# GOAL OF THE EXERCISE
Copy out the material below line for line, without changing anything.

------------------------------------

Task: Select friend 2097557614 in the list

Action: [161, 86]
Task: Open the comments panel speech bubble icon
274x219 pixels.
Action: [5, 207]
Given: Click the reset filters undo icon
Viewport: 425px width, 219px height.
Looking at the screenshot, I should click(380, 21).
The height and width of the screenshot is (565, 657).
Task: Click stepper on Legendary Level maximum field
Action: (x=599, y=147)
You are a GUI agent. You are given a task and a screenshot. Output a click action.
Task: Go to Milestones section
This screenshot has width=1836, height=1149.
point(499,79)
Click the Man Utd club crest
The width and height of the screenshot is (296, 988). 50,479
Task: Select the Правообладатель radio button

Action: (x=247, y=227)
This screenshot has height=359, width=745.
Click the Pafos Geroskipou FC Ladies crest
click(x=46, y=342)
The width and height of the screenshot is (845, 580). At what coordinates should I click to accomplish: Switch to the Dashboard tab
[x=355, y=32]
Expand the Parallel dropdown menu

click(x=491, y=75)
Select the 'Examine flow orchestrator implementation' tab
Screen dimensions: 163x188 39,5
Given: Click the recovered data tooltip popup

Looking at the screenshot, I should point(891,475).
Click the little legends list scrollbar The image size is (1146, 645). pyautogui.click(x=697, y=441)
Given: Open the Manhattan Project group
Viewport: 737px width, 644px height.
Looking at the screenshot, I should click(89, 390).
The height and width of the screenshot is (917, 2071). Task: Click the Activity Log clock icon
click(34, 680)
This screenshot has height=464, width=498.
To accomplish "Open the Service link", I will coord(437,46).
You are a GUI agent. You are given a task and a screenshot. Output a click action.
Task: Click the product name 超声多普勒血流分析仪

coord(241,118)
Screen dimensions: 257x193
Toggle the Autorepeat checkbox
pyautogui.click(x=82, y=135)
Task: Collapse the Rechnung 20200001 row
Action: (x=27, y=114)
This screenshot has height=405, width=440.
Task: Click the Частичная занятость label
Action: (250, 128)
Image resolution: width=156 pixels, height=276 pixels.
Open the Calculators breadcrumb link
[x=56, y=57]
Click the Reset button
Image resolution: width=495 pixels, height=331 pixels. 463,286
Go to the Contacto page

------------------------------------

# OUTPUT
Task: Select friend 2097557614 in the list

Action: [161, 86]
Task: Open the comments panel speech bubble icon
274x219 pixels.
Action: [5, 207]
Given: Click the reset filters undo icon
Viewport: 425px width, 219px height.
Looking at the screenshot, I should click(380, 21).
The height and width of the screenshot is (565, 657).
Task: Click stepper on Legendary Level maximum field
Action: (x=599, y=147)
You are a GUI agent. You are given a task and a screenshot. Output a click action.
Task: Go to Milestones section
This screenshot has width=1836, height=1149.
point(499,79)
Click the Man Utd club crest
The width and height of the screenshot is (296, 988). 50,479
Task: Select the Правообладатель radio button

Action: (x=247, y=227)
This screenshot has height=359, width=745.
Click the Pafos Geroskipou FC Ladies crest
click(x=46, y=342)
The width and height of the screenshot is (845, 580). At what coordinates should I click to accomplish: Switch to the Dashboard tab
[x=355, y=32]
Expand the Parallel dropdown menu

click(x=491, y=75)
Select the 'Examine flow orchestrator implementation' tab
Screen dimensions: 163x188 39,5
Given: Click the recovered data tooltip popup

Looking at the screenshot, I should point(891,475).
Click the little legends list scrollbar The image size is (1146, 645). pyautogui.click(x=697, y=441)
Given: Open the Manhattan Project group
Viewport: 737px width, 644px height.
Looking at the screenshot, I should click(89, 390).
The height and width of the screenshot is (917, 2071). Task: Click the Activity Log clock icon
click(34, 680)
This screenshot has height=464, width=498.
To accomplish "Open the Service link", I will coord(437,46).
You are a GUI agent. You are given a task and a screenshot. Output a click action.
Task: Click the product name 超声多普勒血流分析仪

coord(241,118)
Screen dimensions: 257x193
Toggle the Autorepeat checkbox
pyautogui.click(x=82, y=135)
Task: Collapse the Rechnung 20200001 row
Action: (x=27, y=114)
This screenshot has height=405, width=440.
Task: Click the Частичная занятость label
Action: (250, 128)
Image resolution: width=156 pixels, height=276 pixels.
Open the Calculators breadcrumb link
[x=56, y=57]
Click the Reset button
Image resolution: width=495 pixels, height=331 pixels. 463,286
Go to the Contacto page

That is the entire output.